# 9.3: The Diagonalization of a Symmetric Matrix


By choosing an orthogonal basis $$\{q_{j,k} | 1 \le k \le n_{j}\}$$ for each $$\mathbb{R}(P_{j})$$ and collecting the basis vectors in

$Q_{j} = \begin{pmatrix} {q_{j,1}}&{q_{j,2}}&{\cdots}&{q_{j,n_{j}}} \end{pmatrix} \nonumber$

We find that

$P_{j} = Q_{j}Q_{j}^{T} = \sum_{k=1}^{n_{j}} q_{j,k}q_{j,k}^{T} \nonumber$

As a result, the spectral representation takes the form

$B = \sum_{j=1}^{h} \lambda_{j}Q_{j}Q_{j}^{T} \nonumber$

$\sum_{j=1}^{h} \lambda_{j} \sum_{k=1}^{n_{j}} q_{j,k}q_{j,k}^{T} \nonumber$

This is the spectral representation in perhaps its most detailed dress. There exists, however, still another form! It is a form that you are likely to see in future engineering courses and is achieved by assembling the $$Q_{j}$$ into a single $$n-by-n$$ orthonormal matrix

$Q = \begin{pmatrix} {Q_{1}}&{\cdots}&{Q_{h}} \end{pmatrix} \nonumber$

Having orthonormal columns it follows that $$Q^{T}Q = I$$. $$Q$$ being square, it follows in addition that $$Q^{T} = Q^{-1}$$. Now,

$Bq_{j,k} = \lambda_{j}q_{j,k} \nonumber$

may be encoded in matrix terms via

$BQ = Q \Lambda \nonumber$

where $$\Lambda$$ is the $$n-by-n$$ diagonal matrix whose first $$n_{1}$$ diagonal terms are $$\lambda_{1}$$, whose next $$n_{2}$$ diagonal terms are $$\lambda_{2}$$, and so on.
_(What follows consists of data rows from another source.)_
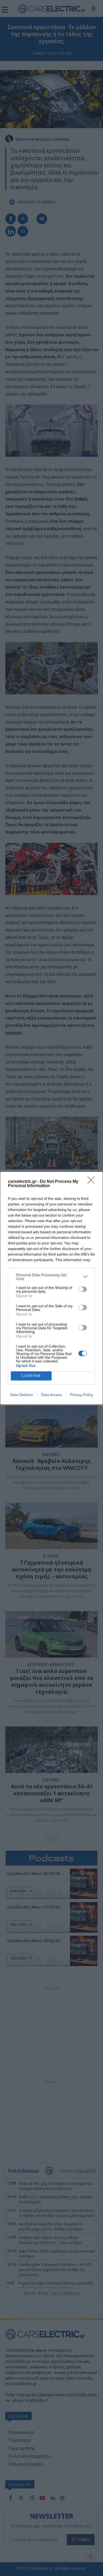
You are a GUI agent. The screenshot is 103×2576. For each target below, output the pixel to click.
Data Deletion (21, 1395)
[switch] (82, 1289)
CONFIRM (31, 1376)
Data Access (51, 1395)
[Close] (93, 1182)
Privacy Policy (81, 1395)
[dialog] (51, 1288)
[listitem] (51, 1276)
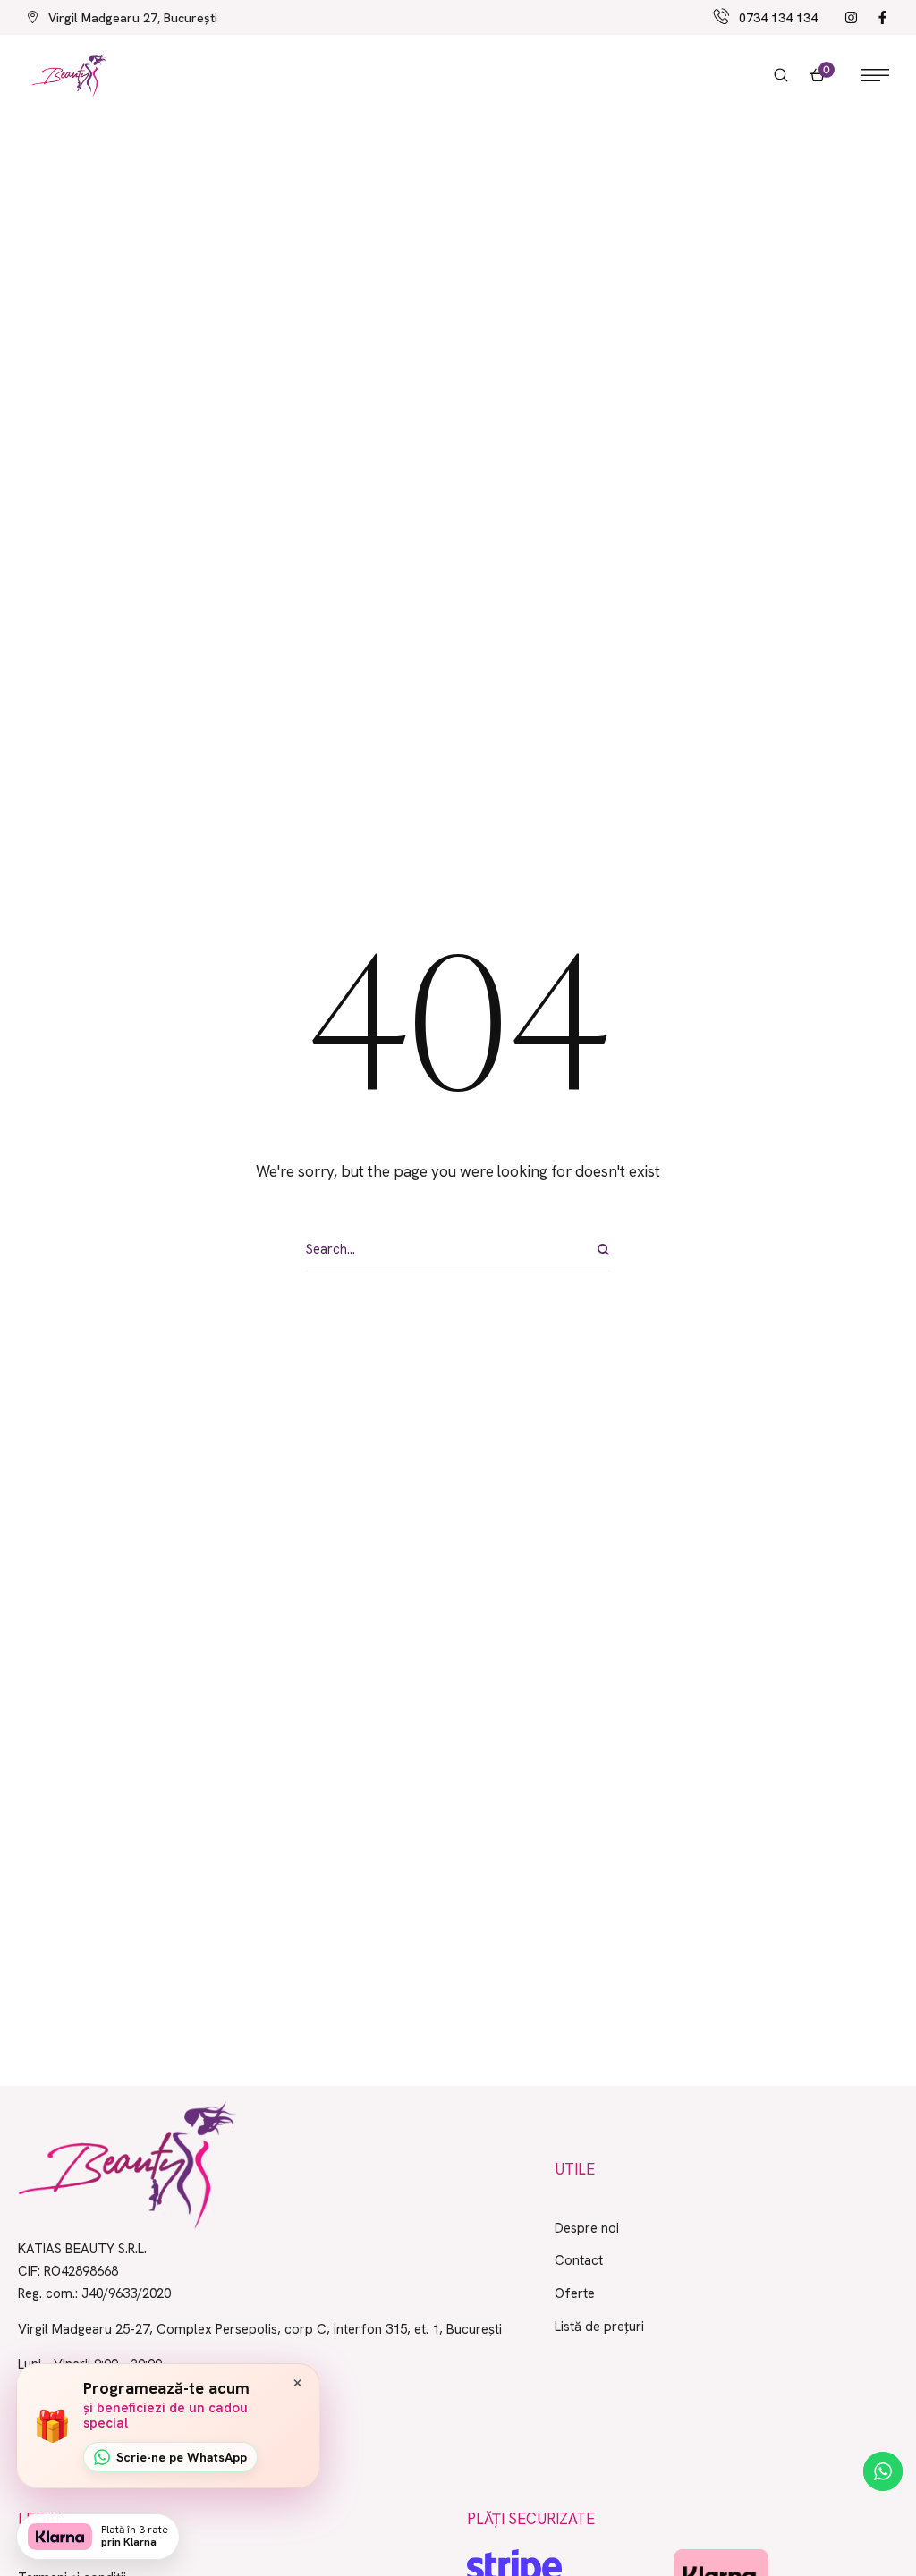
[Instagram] (851, 17)
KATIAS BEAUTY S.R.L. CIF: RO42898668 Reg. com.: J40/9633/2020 (94, 2271)
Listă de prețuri (599, 2326)
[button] (781, 75)
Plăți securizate (531, 2519)
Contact (579, 2260)
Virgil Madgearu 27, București (132, 18)
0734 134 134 (778, 18)
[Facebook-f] (882, 17)
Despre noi (587, 2228)
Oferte (575, 2293)
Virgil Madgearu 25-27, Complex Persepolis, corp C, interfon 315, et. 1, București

That is, each $$\lambda_{j}$$ is repeated according to its multiplicity. Multiplying each side of Equation, from the right, by $$Q^{T}$$ we arrive at

$B = Q \Lambda Q^{T} \nonumber$

Because one may just as easily write

$Q^{T} BQ = \Lambda \nonumber$

one says that $$Q$$ diagonalizes $$B$$.

Let us return the our example

$B = \begin{pmatrix} {1}&{1}&{1}\\ {1}&{1}&{1}\\ {1}&{1}&{1} \end{pmatrix} \nonumber$

of the last chapter. Recall that the eigenspace associated with $$\lambda_{1} = 0$$ had

$e_{1, 1} = \begin{pmatrix} {-1}\\ {1}\\ {0} \end{pmatrix} \nonumber$

and

$e_{1, 2} = \begin{pmatrix} {-1}\\ {0}\\ {1} \end{pmatrix} \nonumber$

for a basis. Via Gram-Schmidt we may replace this with

$q_{1, 1} = \frac{1}{\sqrt{2}} \begin{pmatrix} {-1}\\ {1}\\ {0} \end{pmatrix} \nonumber$

$q_{1, 2} = \frac{1}{\sqrt{6}} \begin{pmatrix} {-1}\\ {-1}\\ {2} \end{pmatrix} \nonumber$

Normalizing the vector associated with $$\lambda_{2} = 3$$ we arrive at

$q_{2, 1} = \frac{1}{\sqrt{3}} \begin{pmatrix} {1}\\ {1}\\ {1} \end{pmatrix} \nonumber$

and hence

$Q = \begin{pmatrix} {q_{1}^{1}}&{q_{2}^{1}}&{q_{2}} \end{pmatrix} = \frac{1}{\sqrt{6}} \begin{pmatrix} {-\sqrt{3}}&{-1}&{\sqrt{2}}\\ {\sqrt{3}}&{-1}&{\sqrt{2}}\\ {0}&{2}&{\sqrt{2}} \end{pmatrix} \nonumber$

and

$\begin{pmatrix} {0}&{0}&{0}\\ {0}&{0}&{0}\\ {0}&{0}&{3} \end{pmatrix} \nonumber$